_What to produce:_
Please translate this sentence from the biopharma dealmaking article into Spanish: "The underlying driver remains the patent cliff facing much of the industry."

_Source extract:_
══════
Biopharma M&A on Pace for Best Year Since Pre-Pandemic Peak

Global biopharma dealmaking is surging toward its strongest year since 2019, with $106 billion in transactions across 201 deals recorded so far in 2026, according to PitchBook data. If the current pace holds, total deal value could exceed $250 billion by year-end.

The acceleration follows a post-pandemic trough in 2022 and a softer 2024, when total deal value fell to $114.8 billion, before rebounding sharply to $209 billion in 2025. Pharma companies are "really buying stuff like it's going out of fashion," said Rajesh Kumar, head of life sciences and healthcare equity research at HSBC, though he noted that the dealmaking environment in the first half of the year was somewhat more favorable than current conditions, given rising interest rates linked to inflationary pressures following the Iran conflict.

The dominant trend is the so-called bolt-on acquisition, typically in the $1 billion to $5 billion range, targeting specific products rather than entire franchises. Nanna Lüneborg, general partner at life sciences venture capital firm Forbion, cited GSK's (GSK) recent $2.2 billion acquisition of RAPT Therapeutics as representative of the approach. Smaller deals carry fewer integration risks and attract less antitrust scrutiny than the mega-mergers of prior cycles, she said. Average deal value has nonetheless climbed to $527.3 million so far in 2026, up from $365 million last year.

The underlying driver remains the patent cliff facing much of the industry. "You still need to fill the hole in your P&L when the patent cliffs hit," Kumar said. The dynamic is creating a bifurcated landscape: companies with strong growth trajectories, such as Eli Lilly (LLY), attract willing partners, while those facing steeper exclusivity losses must be more proactive in sourcing assets.

That search has increasingly led Western pharma to China. Despite shifting U.S. draft regulations on the use of Chinese clinical data, interest in acquiring Chinese-originated assets remains strong. A so-called NewCo model has emerged, in which ex-China rights are acquired to establish new companies in Europe or the U.S. to navigate FDA and EMA approval processes. Lüneborg described it as a mutually beneficial arrangement for Chinese biotechs with compelling science but limited global infrastructure.

Broader market conditions have also turned supportive. The biotech index XBI has risen 50% over the past 12 months, and the IPO window has reopened, drawing generalist investors back into the sector. Active therapeutic areas include oncology, metabolic disease, and central nervous system conditions, including Alzheimer's disease.
══════
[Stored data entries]
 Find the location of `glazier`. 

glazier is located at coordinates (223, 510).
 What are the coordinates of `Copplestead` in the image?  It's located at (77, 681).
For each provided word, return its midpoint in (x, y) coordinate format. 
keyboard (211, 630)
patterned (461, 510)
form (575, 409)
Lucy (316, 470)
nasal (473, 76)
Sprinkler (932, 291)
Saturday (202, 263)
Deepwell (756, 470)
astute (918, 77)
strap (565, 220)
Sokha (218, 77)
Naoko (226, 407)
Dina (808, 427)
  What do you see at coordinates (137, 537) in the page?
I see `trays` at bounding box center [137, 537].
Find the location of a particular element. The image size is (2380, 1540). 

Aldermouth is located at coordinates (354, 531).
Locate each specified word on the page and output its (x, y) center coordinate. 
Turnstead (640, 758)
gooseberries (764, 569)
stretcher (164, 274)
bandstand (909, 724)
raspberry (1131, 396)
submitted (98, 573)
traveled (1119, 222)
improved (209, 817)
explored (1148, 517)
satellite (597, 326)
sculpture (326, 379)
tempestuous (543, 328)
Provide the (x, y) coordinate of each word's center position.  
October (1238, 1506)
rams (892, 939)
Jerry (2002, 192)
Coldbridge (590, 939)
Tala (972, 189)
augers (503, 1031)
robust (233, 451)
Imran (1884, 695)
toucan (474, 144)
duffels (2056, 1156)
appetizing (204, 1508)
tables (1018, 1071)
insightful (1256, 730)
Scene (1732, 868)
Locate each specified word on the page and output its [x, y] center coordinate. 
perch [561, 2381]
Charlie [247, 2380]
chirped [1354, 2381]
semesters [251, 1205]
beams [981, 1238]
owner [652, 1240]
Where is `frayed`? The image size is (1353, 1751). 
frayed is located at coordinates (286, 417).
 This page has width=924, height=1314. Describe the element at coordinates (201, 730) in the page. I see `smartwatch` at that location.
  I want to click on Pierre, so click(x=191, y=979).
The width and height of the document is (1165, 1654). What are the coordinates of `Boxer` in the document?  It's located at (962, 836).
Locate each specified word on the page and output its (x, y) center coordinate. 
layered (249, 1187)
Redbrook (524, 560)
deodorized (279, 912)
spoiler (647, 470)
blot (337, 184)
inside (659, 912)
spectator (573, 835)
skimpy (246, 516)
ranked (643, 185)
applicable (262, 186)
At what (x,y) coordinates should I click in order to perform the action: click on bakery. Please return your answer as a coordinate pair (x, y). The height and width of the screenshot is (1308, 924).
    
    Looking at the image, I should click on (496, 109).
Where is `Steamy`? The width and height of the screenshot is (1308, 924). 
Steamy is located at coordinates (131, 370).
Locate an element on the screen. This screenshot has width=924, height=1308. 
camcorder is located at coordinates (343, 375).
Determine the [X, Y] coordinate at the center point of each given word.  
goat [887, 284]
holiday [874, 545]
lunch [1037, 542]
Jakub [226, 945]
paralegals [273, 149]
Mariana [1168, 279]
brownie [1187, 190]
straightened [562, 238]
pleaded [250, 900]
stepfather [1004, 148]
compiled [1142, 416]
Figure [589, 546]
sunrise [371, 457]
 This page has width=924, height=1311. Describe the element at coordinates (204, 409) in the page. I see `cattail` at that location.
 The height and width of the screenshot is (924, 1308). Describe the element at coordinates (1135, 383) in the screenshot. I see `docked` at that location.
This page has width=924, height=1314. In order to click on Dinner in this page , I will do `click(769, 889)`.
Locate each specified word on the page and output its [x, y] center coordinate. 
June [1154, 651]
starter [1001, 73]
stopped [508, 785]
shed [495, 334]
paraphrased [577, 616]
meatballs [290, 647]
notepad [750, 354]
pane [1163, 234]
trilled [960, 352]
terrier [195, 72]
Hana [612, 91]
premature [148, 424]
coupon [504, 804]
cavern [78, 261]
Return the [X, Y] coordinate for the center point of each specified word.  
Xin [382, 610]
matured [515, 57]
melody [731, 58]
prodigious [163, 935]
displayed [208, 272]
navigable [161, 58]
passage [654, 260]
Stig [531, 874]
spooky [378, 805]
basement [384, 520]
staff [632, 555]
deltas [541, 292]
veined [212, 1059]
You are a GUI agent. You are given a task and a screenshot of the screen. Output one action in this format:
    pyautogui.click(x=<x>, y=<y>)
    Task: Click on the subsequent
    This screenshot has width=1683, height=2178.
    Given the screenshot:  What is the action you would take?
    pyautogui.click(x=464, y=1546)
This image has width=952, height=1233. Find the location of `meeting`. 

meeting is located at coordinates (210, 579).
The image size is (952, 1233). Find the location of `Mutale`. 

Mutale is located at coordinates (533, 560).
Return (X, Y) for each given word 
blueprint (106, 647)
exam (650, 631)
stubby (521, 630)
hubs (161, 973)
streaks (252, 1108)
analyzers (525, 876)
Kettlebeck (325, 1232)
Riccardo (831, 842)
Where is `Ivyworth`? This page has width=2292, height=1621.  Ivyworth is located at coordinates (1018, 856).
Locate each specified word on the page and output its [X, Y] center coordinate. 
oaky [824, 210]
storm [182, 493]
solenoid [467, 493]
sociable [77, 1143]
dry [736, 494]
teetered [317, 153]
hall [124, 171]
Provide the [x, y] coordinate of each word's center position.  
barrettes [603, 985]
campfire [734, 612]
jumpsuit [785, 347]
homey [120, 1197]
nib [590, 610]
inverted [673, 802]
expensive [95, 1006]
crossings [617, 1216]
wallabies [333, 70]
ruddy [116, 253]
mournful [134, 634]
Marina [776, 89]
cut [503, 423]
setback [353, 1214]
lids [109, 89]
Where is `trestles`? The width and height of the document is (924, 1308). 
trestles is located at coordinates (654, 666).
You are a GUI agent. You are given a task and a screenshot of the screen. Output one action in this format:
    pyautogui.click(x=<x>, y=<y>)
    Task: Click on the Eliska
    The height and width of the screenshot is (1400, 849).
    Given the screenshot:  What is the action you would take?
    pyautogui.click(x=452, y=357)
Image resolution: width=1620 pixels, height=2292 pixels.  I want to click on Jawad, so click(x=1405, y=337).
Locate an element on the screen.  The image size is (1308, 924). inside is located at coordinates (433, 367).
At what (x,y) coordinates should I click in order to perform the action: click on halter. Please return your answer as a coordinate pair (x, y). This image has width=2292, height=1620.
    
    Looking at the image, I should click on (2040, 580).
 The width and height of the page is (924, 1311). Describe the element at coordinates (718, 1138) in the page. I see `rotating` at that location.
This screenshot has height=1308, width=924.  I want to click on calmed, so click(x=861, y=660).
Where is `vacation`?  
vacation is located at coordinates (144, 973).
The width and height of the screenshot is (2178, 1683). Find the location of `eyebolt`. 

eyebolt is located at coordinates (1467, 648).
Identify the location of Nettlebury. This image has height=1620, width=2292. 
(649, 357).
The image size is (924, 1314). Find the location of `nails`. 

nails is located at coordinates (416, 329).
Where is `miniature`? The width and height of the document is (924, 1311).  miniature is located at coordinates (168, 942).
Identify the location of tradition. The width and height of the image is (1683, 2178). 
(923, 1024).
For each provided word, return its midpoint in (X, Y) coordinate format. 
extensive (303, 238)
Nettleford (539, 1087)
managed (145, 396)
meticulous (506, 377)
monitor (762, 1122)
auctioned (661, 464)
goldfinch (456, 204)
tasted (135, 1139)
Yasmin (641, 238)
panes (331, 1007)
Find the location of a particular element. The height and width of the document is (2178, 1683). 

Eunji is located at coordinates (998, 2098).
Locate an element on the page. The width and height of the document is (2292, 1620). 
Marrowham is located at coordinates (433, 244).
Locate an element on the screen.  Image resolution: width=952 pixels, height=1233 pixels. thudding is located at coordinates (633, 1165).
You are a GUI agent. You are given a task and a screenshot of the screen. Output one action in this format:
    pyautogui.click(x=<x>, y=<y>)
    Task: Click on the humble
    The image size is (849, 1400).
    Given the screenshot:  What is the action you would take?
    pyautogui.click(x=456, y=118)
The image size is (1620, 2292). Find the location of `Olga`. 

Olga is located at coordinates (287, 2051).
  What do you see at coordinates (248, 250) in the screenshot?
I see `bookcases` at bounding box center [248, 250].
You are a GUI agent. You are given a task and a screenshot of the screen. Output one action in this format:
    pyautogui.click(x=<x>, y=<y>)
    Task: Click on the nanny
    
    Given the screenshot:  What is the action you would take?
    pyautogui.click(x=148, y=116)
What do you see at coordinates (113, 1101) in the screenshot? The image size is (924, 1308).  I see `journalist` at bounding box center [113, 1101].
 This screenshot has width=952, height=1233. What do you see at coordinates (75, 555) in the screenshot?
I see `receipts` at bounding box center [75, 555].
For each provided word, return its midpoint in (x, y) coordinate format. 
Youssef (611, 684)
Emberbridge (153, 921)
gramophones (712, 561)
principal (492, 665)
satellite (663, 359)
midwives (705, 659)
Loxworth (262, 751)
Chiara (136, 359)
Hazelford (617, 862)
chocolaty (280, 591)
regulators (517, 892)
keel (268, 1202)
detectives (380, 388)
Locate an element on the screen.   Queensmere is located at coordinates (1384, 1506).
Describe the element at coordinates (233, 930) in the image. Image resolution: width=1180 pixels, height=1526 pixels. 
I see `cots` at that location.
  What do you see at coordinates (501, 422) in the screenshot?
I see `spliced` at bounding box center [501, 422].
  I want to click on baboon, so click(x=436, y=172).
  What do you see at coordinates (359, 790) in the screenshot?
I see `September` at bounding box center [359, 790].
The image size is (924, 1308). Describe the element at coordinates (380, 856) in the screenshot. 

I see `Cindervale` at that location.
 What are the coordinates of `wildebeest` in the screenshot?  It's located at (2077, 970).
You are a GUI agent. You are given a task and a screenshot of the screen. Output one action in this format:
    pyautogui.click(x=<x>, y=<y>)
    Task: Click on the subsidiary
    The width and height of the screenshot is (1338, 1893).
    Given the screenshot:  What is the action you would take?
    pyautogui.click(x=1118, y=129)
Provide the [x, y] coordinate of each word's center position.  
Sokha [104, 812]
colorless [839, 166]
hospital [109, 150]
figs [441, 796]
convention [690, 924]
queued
══════
_Task output:_
El motor subyacente sigue siendo el precipicio de patentes al que se enfrenta gran parte de la industria.